Sentara Northern Virginia Medical Center, along with the Potomac Health Foundation and its partner, the Community Healthcare Coalition of Greater Prince William joined federal, state and local leaders to educate the community about this deadly issue.
The more than two-hour long event included facts, figures and “real talk” about this growing crisis from not only the healthcare community, but law enforcement and parents and students who have been affected by this issue.
Sentara Northern Virginia Medical Center Director of Emergency Medicine Dr. Debra Lee sees the issue every day, “Opioid addiction is a brittle and heart breaking illness. The facts are staggering, over 2.5 million opioid addicted Americans and 33,000 annual deaths.”
The majority of people in the audience indicated they were parents, nearly half of those signaled they had been affected or had a loved one dealing with opioid addiction.
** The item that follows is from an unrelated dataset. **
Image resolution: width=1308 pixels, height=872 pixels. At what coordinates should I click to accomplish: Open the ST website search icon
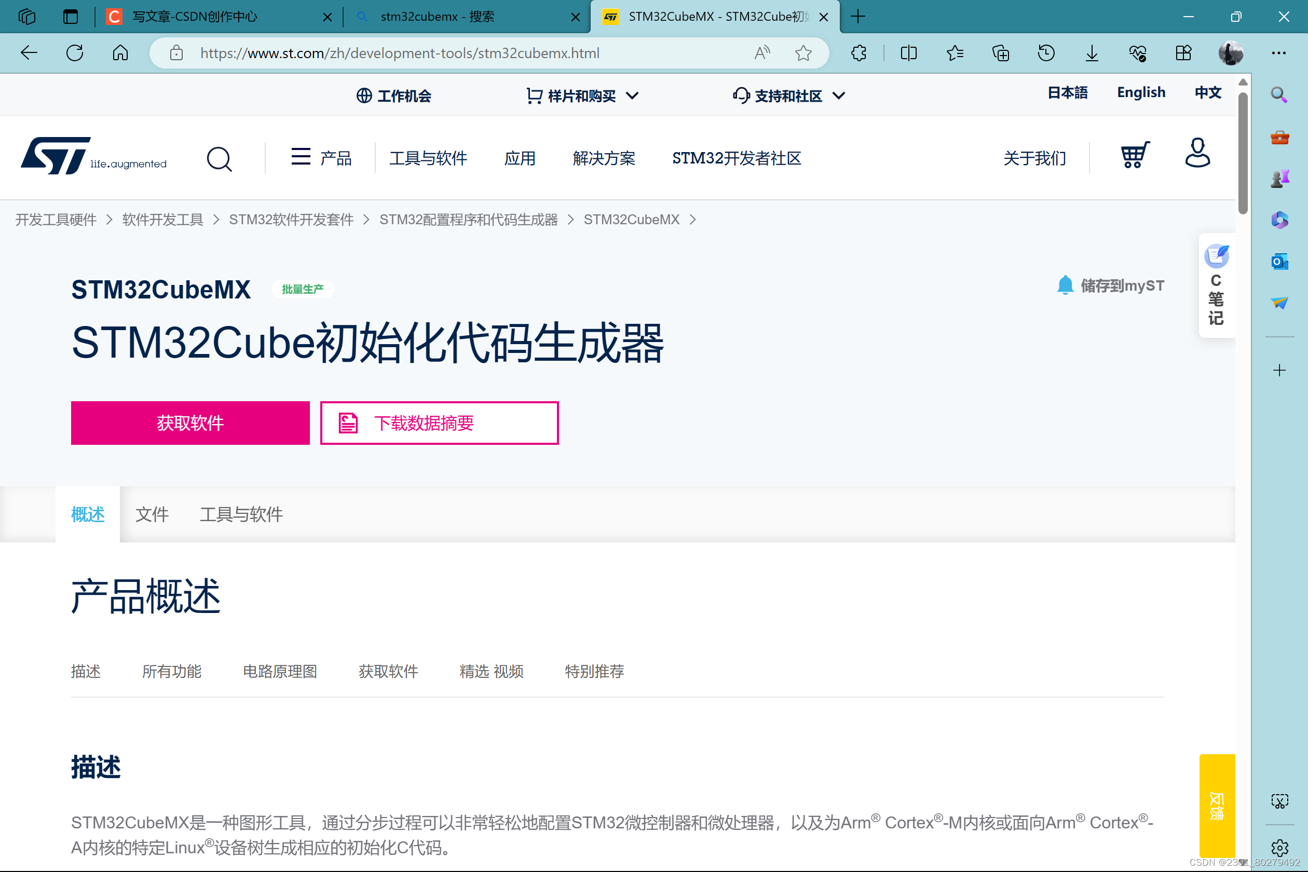coord(219,158)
Dr. Lee says as a medical professional she takes her responsibility very seriously, “As a prescriber, I am mindful of the fact that 4 out of 5 heroin abusers begin through misuse of prescription opiates, that up to 10 percent of patients given even a 3 day prescription of opiates develop an opioid addition, 20% when given a 10 day supply.”
The problem isn’t going away. According to the Virginia Health Department, the number of fatal opioid overdoses continues to rise across the region, state and country. The region Sentara Northern Virginia Medical Center serves is not immune to those trends. According to the Virginia Department of Health, in 2013 the area saw 29-opioid overdose deaths. In 2016, that number almost doubled to an estimated 56.
Thursday night’s summit was to arm the community with information about these drugs, the effect they can have and what parents should be looking for to hopefully catch drug use early before it becomes an addiction. The Coalition, including SNVMC, hosted this public event after community health assessments identified substance abuse/use as one of the top public health issues affecting the region.
And, Dr. Lee understands- as both a mom and medical provider, “As a parent, I am mindful of the fact that this disease has no demographic or socioeconomic barriers, effects adolescents and adults often with devastating consequences,” she explains.